Плечи Шаляпина передернулись.

– А есть и другие места – худшие, чем «Каторга», – продолжил я просвещать своего спутника, – есть «Утюг», есть «Кулаковка», «Сухой овраг». Туда я и сам побаиваюсь ходить.

Тут мы наконец оказались перед ночлежным домом Ярошенко, а вернее, перед низенькой дверью, за которой и скрывался наш конечный пункт путешествия по хитровскому аду – трактир «Каторга».
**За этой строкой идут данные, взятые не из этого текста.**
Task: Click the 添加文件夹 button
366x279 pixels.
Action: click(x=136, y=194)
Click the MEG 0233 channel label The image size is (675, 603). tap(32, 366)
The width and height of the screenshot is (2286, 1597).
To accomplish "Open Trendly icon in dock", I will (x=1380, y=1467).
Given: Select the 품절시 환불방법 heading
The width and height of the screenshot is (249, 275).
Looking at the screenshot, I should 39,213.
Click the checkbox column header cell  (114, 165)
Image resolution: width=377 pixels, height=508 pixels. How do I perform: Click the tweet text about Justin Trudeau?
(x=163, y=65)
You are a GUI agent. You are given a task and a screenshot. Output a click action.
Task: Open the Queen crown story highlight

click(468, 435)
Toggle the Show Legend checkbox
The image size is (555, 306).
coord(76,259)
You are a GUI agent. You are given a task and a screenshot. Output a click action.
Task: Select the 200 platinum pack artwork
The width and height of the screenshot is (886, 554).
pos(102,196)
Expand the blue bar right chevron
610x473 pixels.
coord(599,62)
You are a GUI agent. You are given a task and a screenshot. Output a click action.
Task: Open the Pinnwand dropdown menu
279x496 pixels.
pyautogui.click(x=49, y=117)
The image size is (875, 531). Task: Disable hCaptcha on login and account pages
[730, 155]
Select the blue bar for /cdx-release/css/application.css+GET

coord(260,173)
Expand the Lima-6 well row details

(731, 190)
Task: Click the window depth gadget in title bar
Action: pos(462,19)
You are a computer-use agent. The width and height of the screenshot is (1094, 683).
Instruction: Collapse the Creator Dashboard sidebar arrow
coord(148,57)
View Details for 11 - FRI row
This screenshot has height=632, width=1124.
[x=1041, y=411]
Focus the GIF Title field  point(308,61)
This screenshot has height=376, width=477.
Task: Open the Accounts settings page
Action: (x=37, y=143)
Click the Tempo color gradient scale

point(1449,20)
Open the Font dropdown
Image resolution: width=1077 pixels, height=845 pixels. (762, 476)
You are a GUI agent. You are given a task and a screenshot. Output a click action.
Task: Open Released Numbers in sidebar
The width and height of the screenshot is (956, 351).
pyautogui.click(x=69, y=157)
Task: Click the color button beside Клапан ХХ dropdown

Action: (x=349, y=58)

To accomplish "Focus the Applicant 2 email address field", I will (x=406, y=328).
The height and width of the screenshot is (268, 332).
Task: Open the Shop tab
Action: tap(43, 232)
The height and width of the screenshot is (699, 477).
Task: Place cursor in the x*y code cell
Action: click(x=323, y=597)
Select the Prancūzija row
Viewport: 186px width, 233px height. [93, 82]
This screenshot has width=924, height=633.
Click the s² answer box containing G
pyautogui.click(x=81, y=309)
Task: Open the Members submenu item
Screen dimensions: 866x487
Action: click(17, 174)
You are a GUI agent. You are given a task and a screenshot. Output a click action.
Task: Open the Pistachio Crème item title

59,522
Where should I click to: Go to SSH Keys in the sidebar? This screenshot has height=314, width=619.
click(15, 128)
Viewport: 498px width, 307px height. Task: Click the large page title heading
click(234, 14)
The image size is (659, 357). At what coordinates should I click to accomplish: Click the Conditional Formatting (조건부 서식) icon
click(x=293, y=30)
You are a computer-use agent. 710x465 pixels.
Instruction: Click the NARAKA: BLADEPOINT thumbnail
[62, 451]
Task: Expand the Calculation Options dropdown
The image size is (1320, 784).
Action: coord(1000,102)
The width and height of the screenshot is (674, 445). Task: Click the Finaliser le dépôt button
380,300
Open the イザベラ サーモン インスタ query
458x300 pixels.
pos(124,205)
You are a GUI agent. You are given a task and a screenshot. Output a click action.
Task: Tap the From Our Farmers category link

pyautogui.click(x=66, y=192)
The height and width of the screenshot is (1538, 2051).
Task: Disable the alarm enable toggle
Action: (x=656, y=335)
– Что ж, – сказал я, останавливаясь. – Готов ли? Помнишь, чему я тебя учил? Молчи и слушай. А станут спрашивать – отвечай коротко.

Шаляпин кивнул.

– Ну тогда, – я взялся за деревянную ручку двери, – добро пожаловать!

И распахнул дверь.

Туман окутывал всю Хитровку. Но из раскрывшегося зева «Каторги» на нас обрушилось более густое и зловонное облако пара и махорочного дыма, в уши ударила музыка, крики, пьяный смех и матерная ругань вперемежку со стуком стаканов и невыносимым сухим кашлем. Шаляпин аж отшатнулся, но я уже шагнул в низкий дверной проем, и ему ничего не оставалось, как последовать вслед за мной.